"'Spose you haven't come across Captain Fennelburt?"
The spy, controlling himself with an effort, turned his head and laughed.
"Hope you don't think I'm the fellow?" he inquired. "If, so, you won't get that hundred pounds, old son. I heard this morning that he had been collared at Perth."
"Is that so?" asked the other, a subaltern. "What was all the racket about?"
"Misappropriation of mess funds, I believe," replied von Preussen. He now felt more at ease and master of the situation. He forced the conversation on trivial topics until his undesirable acquaintances reached their destination.
The spy remained until the car stopped at the terminus; then he started to walk briskly inland, reproving himself for his bad manoeuvre in taking a car bound for a coast town.

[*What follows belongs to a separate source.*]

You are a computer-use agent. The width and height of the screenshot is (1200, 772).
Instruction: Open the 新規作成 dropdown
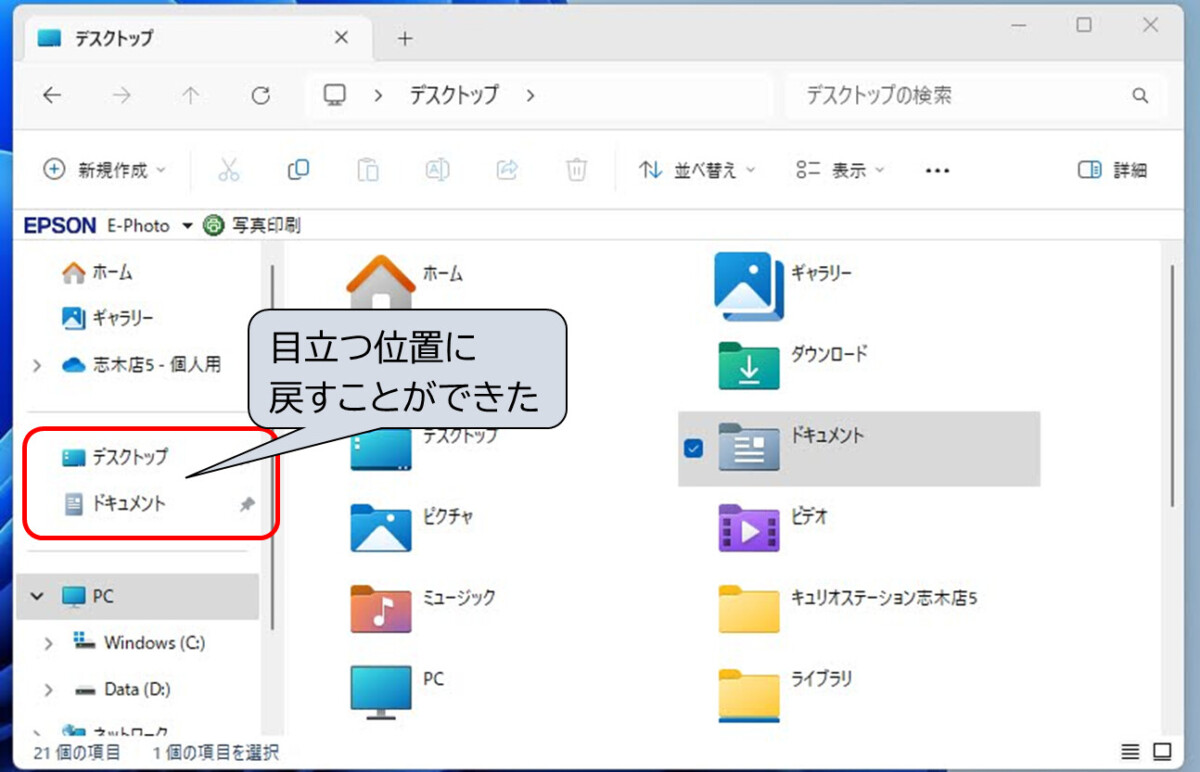[105, 170]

A four hours' stiff walk brought him to a desolate moor, standing well on eight hundred feet above the sea. Sheltering from possible observation behind an overhanging rock, he made the necessary change from Captain Broadstone, R.A.F., to plain Thomas Smith, commercial traveller, representing Collar & Grab, wholesale provision merchants (and incidentally profiteers), of Liverpool.
For the next four days he remained at Galashiels, lying low and explaining his presence by the plausible statement that the samples his firm had dispatched had gone astray. On the fifth he decided to go to York, where he knew of a Polish Jew, Polinski by name, who was in reality a German Secret Service agent.
At Newcastle he caught a fast train bound for London. He now travelled third class, finding himself in the company of four bluejackets proceeding "on leaf."
Within a few minutes of the train leaving the station the commercial traveller was apparently fast asleep. He was keenly on the alert to gather information, and his wishes were realised.